Combining Statistical, Displacement and Damage Analyses to Study Slow-Moving Landslides Interacting with Roads: Two Case Studies in Southern Italy
Slow-moving landslides are widespread natural hazards that can affect social and economic activities, causing damage to structures and infrastructures. This paper aims at proposing a procedure to analyze road damage induced by slow-moving landslides based on the joint use of landslide susceptibility maps, a road-damage database developed using Google Street View images and ground-displacement measurements derived from the interferometric processing of satellite SAR images.
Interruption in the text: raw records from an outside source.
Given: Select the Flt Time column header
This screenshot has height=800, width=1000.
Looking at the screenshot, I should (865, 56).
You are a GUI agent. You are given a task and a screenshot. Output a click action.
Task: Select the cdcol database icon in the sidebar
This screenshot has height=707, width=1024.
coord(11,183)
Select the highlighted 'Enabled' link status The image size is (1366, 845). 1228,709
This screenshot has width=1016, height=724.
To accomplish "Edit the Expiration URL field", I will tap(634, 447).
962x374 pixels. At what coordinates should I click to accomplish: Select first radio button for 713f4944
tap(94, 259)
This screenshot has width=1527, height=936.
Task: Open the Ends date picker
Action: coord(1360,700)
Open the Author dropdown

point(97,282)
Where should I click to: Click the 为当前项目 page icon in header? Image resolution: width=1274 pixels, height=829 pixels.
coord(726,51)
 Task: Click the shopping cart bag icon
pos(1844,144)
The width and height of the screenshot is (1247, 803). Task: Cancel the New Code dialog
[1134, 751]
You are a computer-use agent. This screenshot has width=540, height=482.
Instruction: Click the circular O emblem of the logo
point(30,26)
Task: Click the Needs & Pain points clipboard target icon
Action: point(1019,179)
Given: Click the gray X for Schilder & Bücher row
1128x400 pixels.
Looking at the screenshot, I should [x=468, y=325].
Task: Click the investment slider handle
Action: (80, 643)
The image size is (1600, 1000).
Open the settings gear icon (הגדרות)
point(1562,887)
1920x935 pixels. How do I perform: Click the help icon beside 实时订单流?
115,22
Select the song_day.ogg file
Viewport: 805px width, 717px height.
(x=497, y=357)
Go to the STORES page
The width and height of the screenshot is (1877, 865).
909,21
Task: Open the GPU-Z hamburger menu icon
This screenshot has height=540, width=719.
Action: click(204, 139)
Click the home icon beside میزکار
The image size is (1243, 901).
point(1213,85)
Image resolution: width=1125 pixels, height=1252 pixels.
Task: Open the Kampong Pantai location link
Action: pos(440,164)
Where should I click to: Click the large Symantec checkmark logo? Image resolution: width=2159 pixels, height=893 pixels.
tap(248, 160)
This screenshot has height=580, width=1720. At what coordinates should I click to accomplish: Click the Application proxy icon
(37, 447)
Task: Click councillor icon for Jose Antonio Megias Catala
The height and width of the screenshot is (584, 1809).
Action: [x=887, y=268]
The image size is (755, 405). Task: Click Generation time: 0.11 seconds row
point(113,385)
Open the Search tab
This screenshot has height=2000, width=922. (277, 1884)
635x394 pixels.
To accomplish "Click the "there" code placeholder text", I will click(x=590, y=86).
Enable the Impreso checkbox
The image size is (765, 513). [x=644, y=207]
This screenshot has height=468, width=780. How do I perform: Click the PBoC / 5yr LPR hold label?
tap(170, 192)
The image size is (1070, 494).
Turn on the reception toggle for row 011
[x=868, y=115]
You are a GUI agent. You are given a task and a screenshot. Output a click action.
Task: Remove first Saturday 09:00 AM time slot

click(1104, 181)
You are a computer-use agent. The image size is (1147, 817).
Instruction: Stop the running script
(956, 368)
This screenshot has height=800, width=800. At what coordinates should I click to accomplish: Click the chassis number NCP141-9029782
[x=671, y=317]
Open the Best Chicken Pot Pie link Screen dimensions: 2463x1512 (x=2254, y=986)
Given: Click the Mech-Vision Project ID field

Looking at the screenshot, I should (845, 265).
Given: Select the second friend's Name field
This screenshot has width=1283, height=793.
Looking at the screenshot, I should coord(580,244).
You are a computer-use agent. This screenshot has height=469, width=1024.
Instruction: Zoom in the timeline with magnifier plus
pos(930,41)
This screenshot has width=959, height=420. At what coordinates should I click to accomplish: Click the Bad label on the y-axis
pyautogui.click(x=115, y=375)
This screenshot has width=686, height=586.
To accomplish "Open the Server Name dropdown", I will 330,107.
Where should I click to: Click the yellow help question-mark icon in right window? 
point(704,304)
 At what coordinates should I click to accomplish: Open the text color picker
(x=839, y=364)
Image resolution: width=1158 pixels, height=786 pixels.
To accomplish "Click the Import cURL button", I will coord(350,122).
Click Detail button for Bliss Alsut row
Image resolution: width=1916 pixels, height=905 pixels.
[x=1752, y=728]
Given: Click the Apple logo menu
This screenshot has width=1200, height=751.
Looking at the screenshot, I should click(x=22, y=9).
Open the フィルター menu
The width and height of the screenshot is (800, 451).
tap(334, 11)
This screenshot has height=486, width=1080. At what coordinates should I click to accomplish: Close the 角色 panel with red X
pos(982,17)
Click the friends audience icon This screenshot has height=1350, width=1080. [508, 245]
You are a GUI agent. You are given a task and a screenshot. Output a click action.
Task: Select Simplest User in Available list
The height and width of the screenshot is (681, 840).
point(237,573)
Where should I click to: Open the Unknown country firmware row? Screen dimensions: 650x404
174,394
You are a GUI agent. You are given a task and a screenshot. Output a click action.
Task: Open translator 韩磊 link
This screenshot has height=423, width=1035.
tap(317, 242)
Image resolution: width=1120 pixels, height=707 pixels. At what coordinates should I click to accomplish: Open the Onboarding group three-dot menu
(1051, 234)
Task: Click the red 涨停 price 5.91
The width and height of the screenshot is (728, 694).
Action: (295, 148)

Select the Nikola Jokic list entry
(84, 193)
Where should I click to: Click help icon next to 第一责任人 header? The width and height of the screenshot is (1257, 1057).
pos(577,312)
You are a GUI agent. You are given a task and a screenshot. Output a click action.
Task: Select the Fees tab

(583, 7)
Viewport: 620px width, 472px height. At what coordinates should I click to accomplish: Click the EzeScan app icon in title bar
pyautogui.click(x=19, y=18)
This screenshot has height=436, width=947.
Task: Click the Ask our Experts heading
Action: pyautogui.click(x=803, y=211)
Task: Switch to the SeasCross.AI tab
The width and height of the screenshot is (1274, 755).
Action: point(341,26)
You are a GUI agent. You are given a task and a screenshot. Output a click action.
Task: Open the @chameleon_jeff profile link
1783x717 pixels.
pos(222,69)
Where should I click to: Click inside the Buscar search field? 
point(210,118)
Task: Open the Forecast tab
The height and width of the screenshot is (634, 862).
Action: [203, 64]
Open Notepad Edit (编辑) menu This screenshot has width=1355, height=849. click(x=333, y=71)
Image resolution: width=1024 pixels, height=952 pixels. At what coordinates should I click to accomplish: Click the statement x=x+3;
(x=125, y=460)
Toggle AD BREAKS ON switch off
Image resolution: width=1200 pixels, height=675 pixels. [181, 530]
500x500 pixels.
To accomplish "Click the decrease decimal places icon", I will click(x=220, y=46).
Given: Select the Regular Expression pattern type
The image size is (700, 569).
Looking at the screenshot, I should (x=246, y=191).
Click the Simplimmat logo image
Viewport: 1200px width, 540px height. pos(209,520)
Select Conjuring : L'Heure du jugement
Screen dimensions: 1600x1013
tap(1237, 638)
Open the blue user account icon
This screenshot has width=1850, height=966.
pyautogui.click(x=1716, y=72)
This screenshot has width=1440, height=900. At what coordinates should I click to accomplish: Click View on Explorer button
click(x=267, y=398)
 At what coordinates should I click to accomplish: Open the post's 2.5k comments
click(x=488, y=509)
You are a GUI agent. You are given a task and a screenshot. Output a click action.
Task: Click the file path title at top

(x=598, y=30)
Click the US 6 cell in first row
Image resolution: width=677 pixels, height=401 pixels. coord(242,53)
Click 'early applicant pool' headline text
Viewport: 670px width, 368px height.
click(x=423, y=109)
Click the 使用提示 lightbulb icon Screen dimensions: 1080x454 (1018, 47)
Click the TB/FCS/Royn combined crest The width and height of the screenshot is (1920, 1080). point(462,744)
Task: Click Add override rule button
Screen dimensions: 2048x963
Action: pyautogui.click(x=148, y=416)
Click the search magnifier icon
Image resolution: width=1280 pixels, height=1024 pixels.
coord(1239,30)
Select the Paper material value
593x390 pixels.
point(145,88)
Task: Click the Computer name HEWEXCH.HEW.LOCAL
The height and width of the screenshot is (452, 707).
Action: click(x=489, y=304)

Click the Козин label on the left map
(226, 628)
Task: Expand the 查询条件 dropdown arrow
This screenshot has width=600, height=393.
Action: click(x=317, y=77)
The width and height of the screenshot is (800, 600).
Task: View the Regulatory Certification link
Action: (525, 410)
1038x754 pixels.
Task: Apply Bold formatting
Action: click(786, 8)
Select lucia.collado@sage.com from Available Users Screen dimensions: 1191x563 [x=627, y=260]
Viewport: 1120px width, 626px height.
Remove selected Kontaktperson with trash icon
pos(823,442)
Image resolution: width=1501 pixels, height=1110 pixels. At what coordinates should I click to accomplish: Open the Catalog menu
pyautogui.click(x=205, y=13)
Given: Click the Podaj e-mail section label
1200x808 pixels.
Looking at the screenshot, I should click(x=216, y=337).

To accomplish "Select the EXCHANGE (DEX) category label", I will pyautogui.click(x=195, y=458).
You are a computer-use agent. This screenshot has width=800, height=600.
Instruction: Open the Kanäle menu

The procedure is applied to the municipalities of Vaglio Basilicata and Trivigno in the Basilicata region (southern Italy) following a matrix-based approach. First, a susceptibility analysis is carried out at the municipal scale, using data from landslide inventories and thematic information available over the entire municipalities. Then, the susceptibility index, the class of movement and the level of damage are calculated for the territorial units corresponding to the road corridors under investigation. Finally, the road networks are divided into stretches, each one characterized by a specific level of risk (or attention required) following the aggregation of the information provided by the performed analyses. The results highlight the importance of integrating all of these different approaches and data for obtaining quantitative information on the spatial and temporal behavior of slow-moving landslides affecting road networks.